-- RECORD EXTRACTS --
──────
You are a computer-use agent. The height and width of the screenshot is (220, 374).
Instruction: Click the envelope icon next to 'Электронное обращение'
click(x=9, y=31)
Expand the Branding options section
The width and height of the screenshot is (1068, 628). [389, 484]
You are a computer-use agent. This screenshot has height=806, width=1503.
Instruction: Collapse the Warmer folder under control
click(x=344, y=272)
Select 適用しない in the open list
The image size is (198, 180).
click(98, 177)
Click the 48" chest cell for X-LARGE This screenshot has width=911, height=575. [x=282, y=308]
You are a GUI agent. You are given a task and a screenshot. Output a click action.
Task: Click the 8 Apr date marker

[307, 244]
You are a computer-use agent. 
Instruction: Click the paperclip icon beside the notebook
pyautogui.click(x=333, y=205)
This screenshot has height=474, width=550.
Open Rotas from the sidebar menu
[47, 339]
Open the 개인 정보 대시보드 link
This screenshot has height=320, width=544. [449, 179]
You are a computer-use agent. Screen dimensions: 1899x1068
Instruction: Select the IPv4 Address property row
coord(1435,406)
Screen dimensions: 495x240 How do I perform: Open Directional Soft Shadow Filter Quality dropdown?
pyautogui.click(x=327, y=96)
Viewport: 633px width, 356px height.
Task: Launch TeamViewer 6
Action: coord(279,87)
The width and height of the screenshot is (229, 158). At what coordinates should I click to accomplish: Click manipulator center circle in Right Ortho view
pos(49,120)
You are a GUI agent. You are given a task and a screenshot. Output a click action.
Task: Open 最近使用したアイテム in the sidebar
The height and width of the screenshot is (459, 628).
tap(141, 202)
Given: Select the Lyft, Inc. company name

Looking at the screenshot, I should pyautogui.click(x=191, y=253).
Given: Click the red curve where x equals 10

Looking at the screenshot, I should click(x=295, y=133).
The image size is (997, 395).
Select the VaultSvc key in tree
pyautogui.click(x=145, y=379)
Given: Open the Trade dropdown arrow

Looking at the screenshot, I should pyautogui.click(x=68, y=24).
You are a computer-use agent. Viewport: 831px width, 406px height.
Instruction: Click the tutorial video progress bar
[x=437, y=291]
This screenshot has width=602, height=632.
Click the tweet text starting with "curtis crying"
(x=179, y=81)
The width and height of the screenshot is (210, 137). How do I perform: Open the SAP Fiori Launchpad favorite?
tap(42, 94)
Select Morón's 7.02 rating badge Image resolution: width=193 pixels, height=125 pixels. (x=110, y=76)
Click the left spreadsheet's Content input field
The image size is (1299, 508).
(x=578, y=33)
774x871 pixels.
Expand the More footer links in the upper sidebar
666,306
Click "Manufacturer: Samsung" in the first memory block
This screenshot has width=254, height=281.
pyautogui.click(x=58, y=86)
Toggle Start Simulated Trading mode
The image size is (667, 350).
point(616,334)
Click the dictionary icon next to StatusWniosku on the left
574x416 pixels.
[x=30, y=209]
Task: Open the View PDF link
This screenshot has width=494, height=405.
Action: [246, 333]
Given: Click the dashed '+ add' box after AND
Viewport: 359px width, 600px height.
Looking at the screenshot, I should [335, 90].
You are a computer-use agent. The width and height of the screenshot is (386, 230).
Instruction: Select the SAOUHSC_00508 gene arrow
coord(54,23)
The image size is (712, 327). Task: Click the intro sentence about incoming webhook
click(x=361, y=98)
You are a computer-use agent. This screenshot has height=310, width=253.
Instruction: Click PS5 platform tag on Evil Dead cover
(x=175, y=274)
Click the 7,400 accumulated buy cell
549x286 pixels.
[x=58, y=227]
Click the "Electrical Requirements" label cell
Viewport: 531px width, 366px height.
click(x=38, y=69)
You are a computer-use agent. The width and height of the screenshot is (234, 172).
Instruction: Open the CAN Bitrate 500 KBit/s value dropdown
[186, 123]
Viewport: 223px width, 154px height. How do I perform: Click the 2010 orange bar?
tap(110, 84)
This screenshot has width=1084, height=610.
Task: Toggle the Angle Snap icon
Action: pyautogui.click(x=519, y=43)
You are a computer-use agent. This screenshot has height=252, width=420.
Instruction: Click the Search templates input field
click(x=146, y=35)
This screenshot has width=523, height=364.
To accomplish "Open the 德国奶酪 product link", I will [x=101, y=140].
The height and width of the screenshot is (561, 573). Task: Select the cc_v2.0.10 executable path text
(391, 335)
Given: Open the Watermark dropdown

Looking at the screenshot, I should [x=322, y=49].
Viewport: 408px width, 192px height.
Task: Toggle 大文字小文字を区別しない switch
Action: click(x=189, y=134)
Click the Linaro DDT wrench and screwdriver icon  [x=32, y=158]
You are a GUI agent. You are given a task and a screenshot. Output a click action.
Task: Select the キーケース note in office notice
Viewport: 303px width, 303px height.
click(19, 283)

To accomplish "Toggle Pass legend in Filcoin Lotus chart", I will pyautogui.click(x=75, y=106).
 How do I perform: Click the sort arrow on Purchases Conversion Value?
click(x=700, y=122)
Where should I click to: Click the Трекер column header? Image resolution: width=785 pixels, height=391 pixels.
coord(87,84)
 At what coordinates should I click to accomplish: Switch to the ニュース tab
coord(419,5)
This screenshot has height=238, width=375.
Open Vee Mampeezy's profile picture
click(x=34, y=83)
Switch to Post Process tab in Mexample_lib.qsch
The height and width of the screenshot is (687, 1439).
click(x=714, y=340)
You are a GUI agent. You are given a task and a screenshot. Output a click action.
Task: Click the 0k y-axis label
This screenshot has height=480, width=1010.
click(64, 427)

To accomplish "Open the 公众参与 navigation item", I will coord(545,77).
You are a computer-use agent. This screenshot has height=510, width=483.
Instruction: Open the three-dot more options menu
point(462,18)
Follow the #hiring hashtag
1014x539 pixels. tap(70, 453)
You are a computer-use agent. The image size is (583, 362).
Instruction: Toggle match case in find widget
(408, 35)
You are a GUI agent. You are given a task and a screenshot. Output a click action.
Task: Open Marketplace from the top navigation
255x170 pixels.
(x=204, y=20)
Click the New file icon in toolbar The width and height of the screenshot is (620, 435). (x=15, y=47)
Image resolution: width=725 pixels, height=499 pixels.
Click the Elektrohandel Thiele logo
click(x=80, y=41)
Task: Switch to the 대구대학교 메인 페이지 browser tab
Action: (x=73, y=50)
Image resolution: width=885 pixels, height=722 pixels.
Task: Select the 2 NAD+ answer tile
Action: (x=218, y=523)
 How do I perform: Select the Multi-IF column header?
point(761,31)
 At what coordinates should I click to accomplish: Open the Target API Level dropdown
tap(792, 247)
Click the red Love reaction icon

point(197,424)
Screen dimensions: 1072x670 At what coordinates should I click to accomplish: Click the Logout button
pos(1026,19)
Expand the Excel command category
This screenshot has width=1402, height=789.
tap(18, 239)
──────
-- WORK TO COMPLETE --
Using the records above, work out the number of lines that contain "computer" and write only that number.

-- SOLUTION TO THIS PROBLEM --
11